Over the past few days there have been hints from some senior leaders that the Congress could consider supporting a third front government. Such talk has enraged the top leadership, prompting Rahul to step in to quell the premature speculation that could further damage the party’s prospects.
Sonia Gandhi’s political secretary Ahmed Patel was quoted as saying the Congress could consider extending support to a third front government as stopping Narendra Modi was the overriding objective, but he had promptly issued a denial. Patel later said the results would be surprising and the Congress would lead the next government.
Even Salman Khurshid had not ruled out the third front possibility, but party leaders are cautious now.
There is, however, no denying that the top leadership is divided on this question: while the dominant view indeed advocates any option to block a Modi-led government, some senior leaders strongly feel that the party should sit in the Opposition and concentrate on rebuilding the organisation. They argue that the 2014 election would throw up a fractured mandate and there is no point getting involved with a rag-tag arrangement that could unravel within months.

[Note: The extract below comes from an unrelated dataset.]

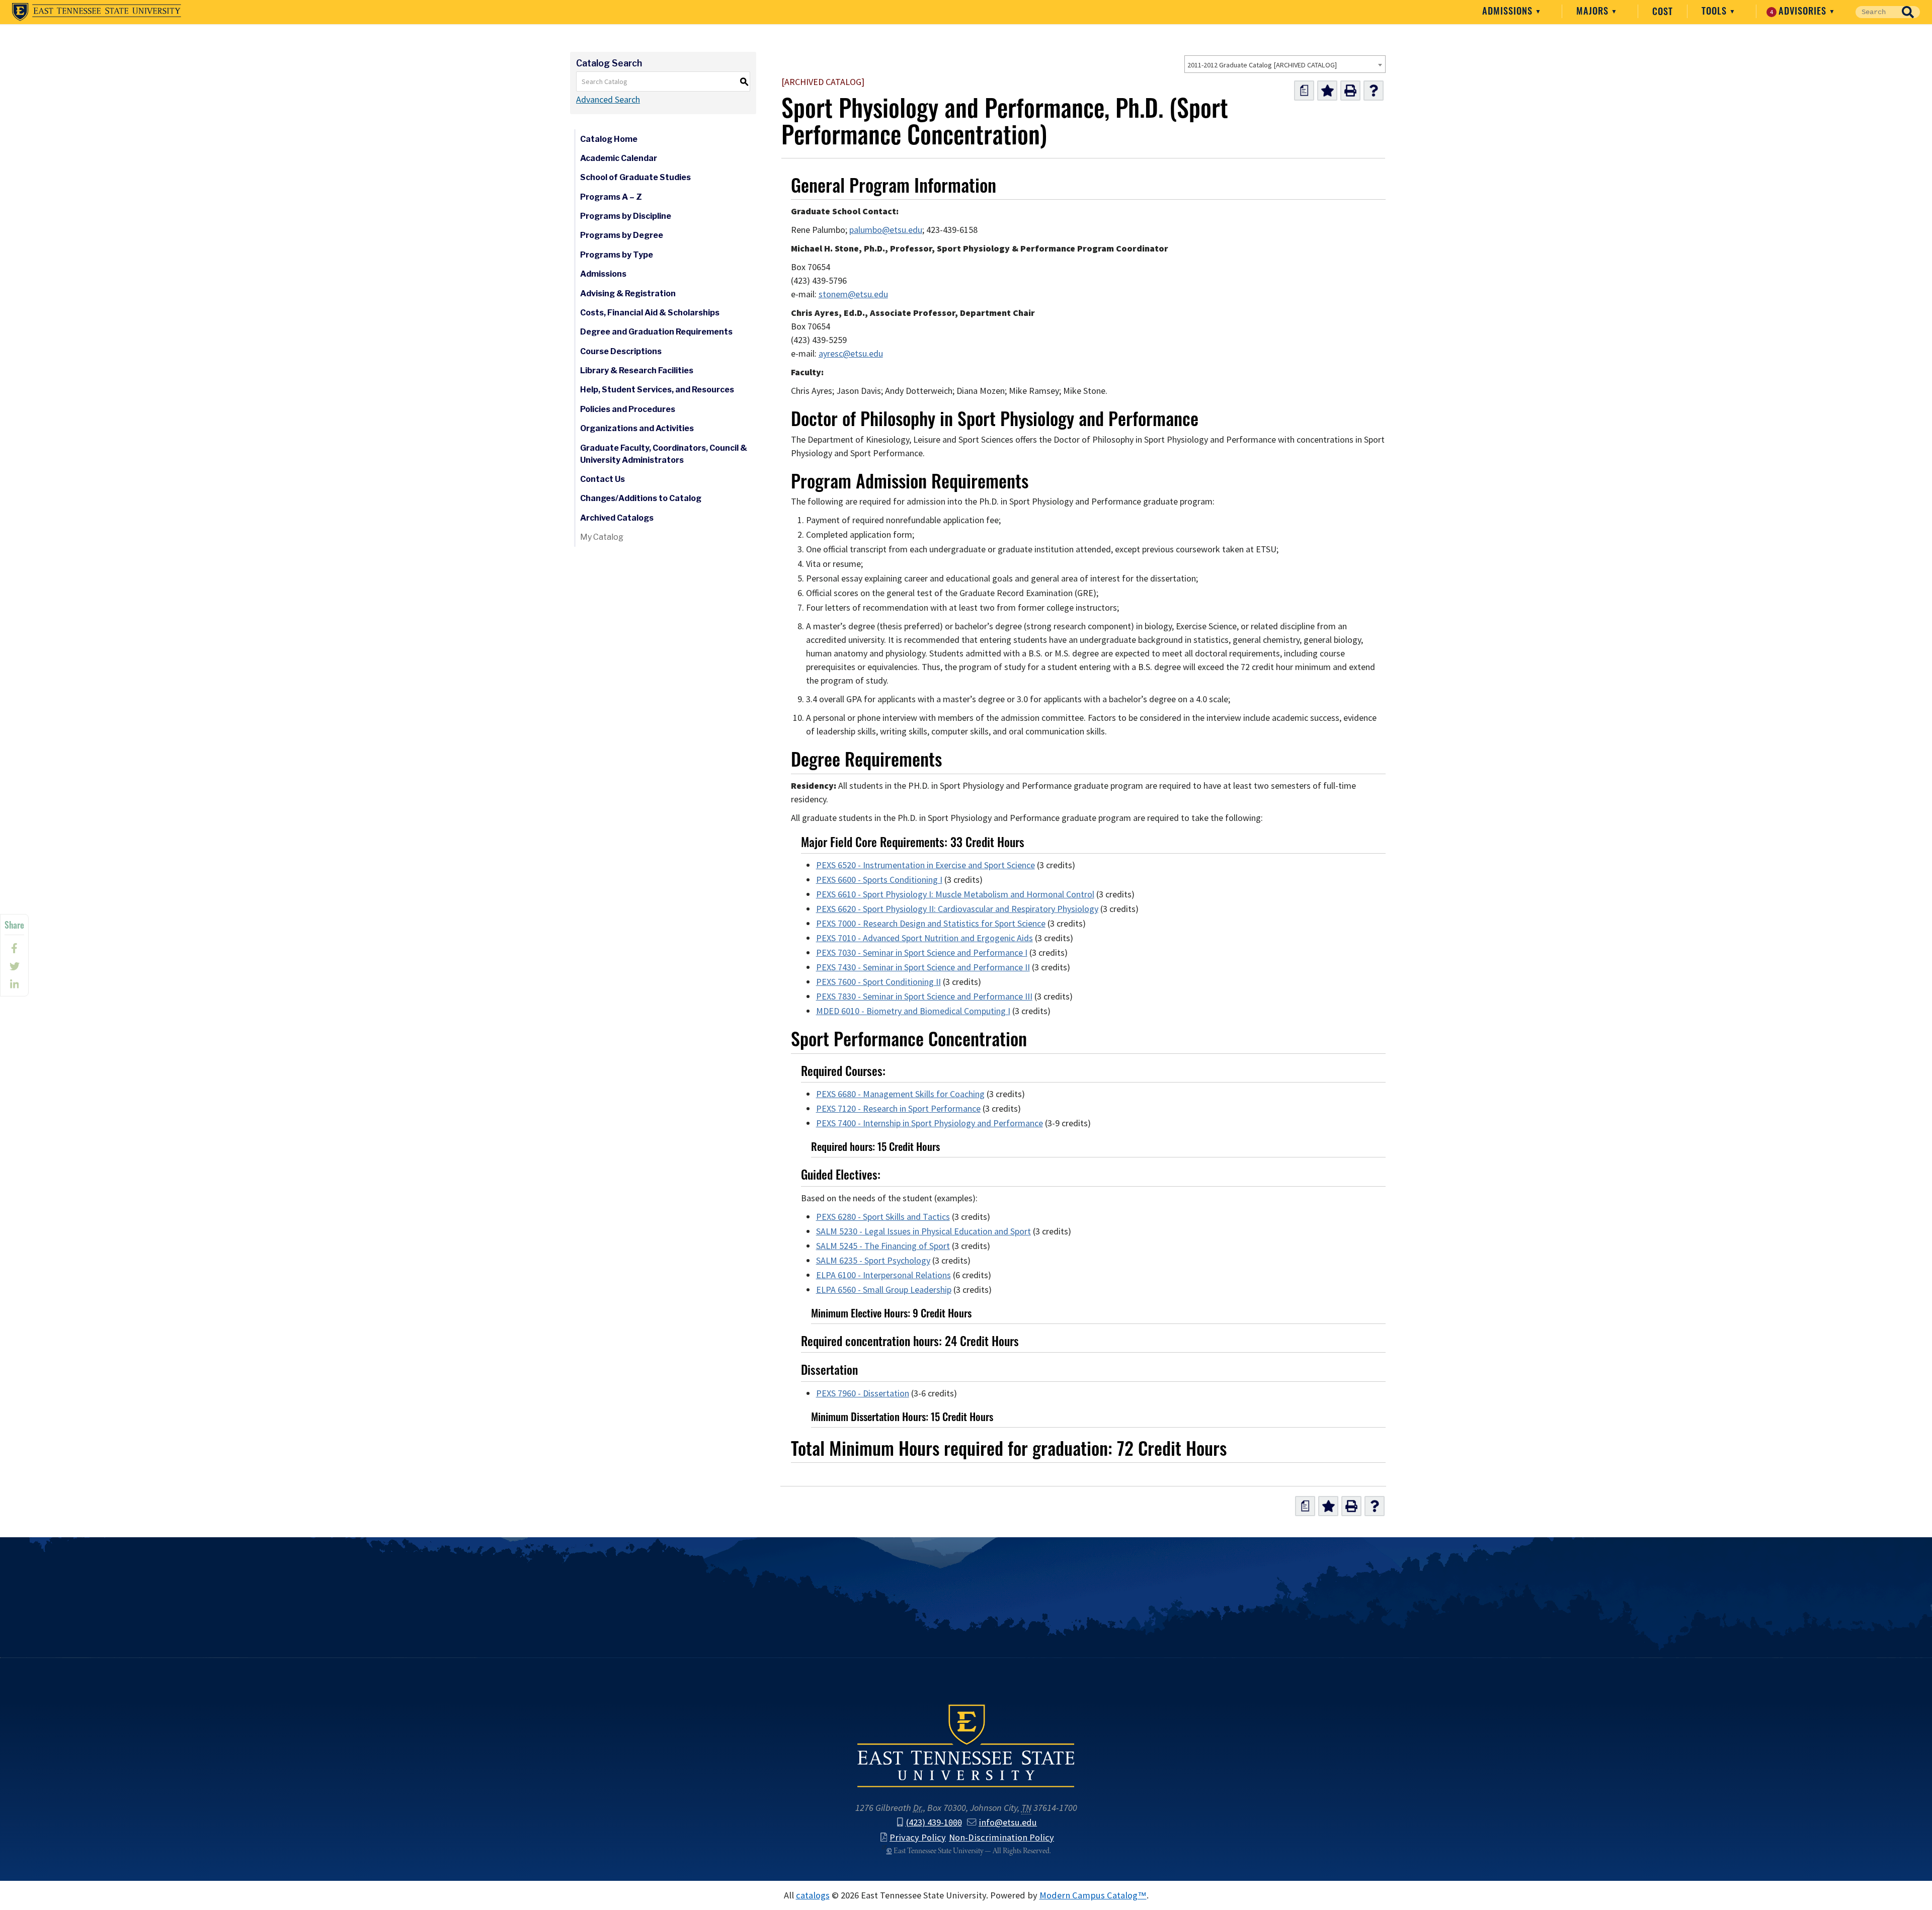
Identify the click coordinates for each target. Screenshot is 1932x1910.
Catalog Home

But key strategists insist that pre-poll dogmas barely guide post-poll decisions and, hence, statements made during the campaign should be taken as strategic positioning, not a commitment. The party leadership understands that the tally could come down drastically and there is little logic in drawing up a strategy at this juncture without any inkling of the possible permutations and combinations. If the Congress is in a position to stop Modi, it is most likely to exercise that option, be it a third or a fourth front.
“We are confident so far that the results would be drastically different from the opinion poll projections,” a senior leader told The Telegraph today. “We dismiss talk of the Congress slipping below hundred as canard as even the most conservative estimate suggests there would hardly be a difference of 30-40 seats between us and the BJP. If the numbers add up and a non-BJP coalition is possible, we would most likely go for it. But why talk about it now as it would bolster the perception that we are losing.”
The essence of most conversations in Congress circles is: “We will stop him.”
The leaders insist that the post-poll positioning of parties like the Trinamul Congress, AIADMK, Biju Janata Dal and the Bahujan Samaj Party would guide the future course. If these players avoid joining hands with the BJP, it won’t be able to reach the magic figure even if it touches the 200-mark.